The study, published in February in PNAS Nexus, is the first to measure how cutting off mobile phone internet use affects the brain and mood. While the methods differ from clinical psychology studies, a group of U.S. and Canadian researchers from diverse fields says its results are remarkable.
“These results provide causal evidence that blocking mobile internet can improve important psychological outcomes, and suggest that maintaining the status quo of constant connection to the internet may be detrimental to time use, cognitive functioning, and well-being,” the researchers say.
“Despite the many benefits mobile internet offers, reducing the constant connection to the digital world can have large positive effects,” they add.
Key findings of the study include:
- Better mental health: The reduction in depressive symptoms was larger than what’s typically seen with antidepressants and similar to the effects of cognitive behavioral therapy. The researchers asked about symptoms such as “feeling down, depressed, or hopeless,” and “having little pleasure or interest in doing things.”
- Improved attention: Blocking mobile internet use reversed the equivalent of 10 years of typical age-related attention decline, the researchers say. They measured this by giving people a widely-used task in which they had to pay attention to changing images on a screen and react to only certain kinds of images and not others. Sustained attention typically starts to decline a little bit each year after age 40, the researchers say.
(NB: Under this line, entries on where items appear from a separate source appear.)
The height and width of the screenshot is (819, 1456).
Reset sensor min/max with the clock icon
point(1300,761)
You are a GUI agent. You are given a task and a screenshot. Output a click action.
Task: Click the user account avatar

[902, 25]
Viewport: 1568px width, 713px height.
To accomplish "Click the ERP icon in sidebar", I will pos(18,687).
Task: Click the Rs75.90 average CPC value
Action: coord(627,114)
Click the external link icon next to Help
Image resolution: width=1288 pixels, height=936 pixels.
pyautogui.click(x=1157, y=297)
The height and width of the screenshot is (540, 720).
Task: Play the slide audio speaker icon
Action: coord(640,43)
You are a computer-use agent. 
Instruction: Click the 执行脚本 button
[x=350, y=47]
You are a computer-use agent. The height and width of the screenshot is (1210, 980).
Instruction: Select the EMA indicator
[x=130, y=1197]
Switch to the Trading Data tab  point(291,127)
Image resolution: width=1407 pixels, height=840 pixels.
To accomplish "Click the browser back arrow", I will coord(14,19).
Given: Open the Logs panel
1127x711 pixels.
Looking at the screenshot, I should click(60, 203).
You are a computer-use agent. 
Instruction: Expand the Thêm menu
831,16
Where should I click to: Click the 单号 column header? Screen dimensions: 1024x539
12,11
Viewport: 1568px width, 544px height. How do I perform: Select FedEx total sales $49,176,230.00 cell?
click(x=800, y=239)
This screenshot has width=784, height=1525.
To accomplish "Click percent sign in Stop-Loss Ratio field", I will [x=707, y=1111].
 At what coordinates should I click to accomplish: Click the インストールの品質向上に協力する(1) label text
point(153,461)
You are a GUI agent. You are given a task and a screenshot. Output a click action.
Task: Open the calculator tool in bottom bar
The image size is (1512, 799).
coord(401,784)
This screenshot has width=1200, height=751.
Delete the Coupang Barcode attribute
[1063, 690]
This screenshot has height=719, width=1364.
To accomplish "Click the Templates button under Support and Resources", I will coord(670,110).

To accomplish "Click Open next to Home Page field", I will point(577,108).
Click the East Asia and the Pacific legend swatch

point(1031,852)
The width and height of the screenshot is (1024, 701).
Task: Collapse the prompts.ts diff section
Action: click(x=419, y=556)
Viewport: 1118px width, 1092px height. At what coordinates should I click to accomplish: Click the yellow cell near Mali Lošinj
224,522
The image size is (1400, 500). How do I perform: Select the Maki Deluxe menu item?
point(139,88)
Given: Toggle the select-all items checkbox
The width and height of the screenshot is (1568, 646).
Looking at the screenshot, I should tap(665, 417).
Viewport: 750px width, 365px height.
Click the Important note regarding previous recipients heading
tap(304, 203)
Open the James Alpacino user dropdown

That means our attention on challenging tasks at age 50 is, on average, worse than it was at age 40.
- Lasting effects: Mental health and well-being continued to improve even after internet access was restored.
“These results show that using smartphones less can improve how we feel and how easily we can focus our attention,” says lead author Noah Castelo, Ph.D., of the University of Alberta in Canada.
“Setting time limits on how long you can use certain apps might help people who feel like their attention is increasingly fragmented.”
The research comes at a time when nearly 90% of American adults own a smartphone, with the average user spending about 4.6 hours daily on their devices, one survey shows.
While other devices like laptops and tablets can also distract, smartphones are especially disruptive due to their constant presence, the researchers say. About 95% of people used their phones during their last social event, far more than with any other digital device.
At the same time, half of U.S. smartphone users — and the majority of those under age 30 — worry that they use their device too much, as evidence grows linking smartphone use to declines in mental health and brain function, including behavioral and cognitive self-control.
Another report published this month indicates that excessive screen time among adolescents negatively impacts multiple aspects of sleep, which in turn increases the risk of depressive symptoms, particularly among girls.
In this study, most — but not all — of the participants felt better after the mobile internet block. About 70% reported improved mental health, 73% experienced greater well-being and roughly 59% showed better focus and attention.
Participants said they spent more time offline, pursued hobbies, went outside and socialized in person. They also consumed less media, exercised more and slept about 18 minutes more each night. Time spent texting or talking online remained unchanged.
Individuals also reported feeling more socially connected, which helped reduce symptoms of anxiety and depression. When researchers analyzed the overall effects, they found clear boosts in mood and mental health and smaller but measurable gains in attention.
“These improvements can be partially explained by the intervention’s impact on how people spent their time; when people did not have access to mobile internet, they spent more time socializing in person, exercising, and being in nature,” the researchers say.